Ia juga menyoroti peran kelas menengah yang semakin penting dalam menjaga ketahanan ekonomi nasional. Berdasarkan proyeksi, jumlah kelas menengah Indonesia akan meningkat dari 17% pada 2023 menjadi 72% di tahun 2045, yang menjadi faktor kunci dalam mendorong konsumsi dan investasi jangka panjang.

Pemerintah pun telah memperkenalkan berbagai insentif ekonomi sejak 2024 untuk menjaga momentum pertumbuhan. Dengan kebijakan yang tepat, Indonesia berpotensi mencapai pertumbuhan ekonomi 6-8% per tahun guna mencapai status negara berpenghasilan tinggi pada 2045.

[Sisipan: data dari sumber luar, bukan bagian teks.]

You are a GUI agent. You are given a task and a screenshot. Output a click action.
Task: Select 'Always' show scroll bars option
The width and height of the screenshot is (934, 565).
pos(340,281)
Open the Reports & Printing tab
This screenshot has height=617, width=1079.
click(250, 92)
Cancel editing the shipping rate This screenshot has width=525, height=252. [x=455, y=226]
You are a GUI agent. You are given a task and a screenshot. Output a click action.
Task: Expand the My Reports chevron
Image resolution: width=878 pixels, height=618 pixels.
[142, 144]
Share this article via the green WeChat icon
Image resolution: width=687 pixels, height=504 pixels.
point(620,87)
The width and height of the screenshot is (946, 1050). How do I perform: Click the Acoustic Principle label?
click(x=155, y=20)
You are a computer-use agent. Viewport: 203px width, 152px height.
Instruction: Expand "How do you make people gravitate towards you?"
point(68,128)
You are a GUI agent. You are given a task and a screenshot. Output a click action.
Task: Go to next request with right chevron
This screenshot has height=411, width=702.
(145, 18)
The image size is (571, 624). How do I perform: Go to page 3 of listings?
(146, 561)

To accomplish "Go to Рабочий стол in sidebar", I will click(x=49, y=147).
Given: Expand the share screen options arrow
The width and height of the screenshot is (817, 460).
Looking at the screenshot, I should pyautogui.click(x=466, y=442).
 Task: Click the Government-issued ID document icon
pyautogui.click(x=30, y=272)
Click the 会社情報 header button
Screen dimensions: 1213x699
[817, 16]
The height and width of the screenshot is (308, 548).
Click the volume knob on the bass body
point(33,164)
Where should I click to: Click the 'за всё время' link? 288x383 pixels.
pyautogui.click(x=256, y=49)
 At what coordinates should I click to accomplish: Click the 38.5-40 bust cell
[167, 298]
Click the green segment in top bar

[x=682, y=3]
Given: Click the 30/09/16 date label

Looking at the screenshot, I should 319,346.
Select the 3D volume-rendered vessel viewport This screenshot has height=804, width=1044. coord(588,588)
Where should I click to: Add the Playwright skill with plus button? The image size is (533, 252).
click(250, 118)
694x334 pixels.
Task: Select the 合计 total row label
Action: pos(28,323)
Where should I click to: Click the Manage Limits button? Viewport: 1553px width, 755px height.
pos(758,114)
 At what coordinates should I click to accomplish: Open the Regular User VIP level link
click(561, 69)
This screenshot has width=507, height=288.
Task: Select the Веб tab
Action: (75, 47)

Thomas Djiwandono juga menjelaskan Untuk terus menjaga momentum konsumsi dan investasi, pemerintah juga telah memperkenalkan berbagai insensi pada tahun 2024.

“Bapak-Ibu secara visi Indonesia pas 2045 memerlukan pertumbuhan ekonomi yang tinggi dan berkembang di kisaran 6-8% setahun agar Indonesia dapat mencapai status negara berkehasilan tinggi.” ucapnya

Pada tahun 2045, PDD berkapital diproyeksikan mencapai Rp30.310 sebuah kekuatan signifikan dari Rp4.870 juta dolar pada tahun 2023. Seiring dengan ekspansi ekonomi, pertumbuhan populasi juga akan terus berlanjut dengan jumlah penduduk diperkirakan mencapai Rp374 juta dolar pada tahun 2045.

Wakil menteri keuangan menutup sambutannya dengan menegaskan bahwa keberlanjutan kebijakan yang berbasis data dan analisis mendalam menjadi kunci utama dalam menghadapi ketidakpastian ekonomi global serta mendorong inklusivitas pertumbuhan ekonomi nasional.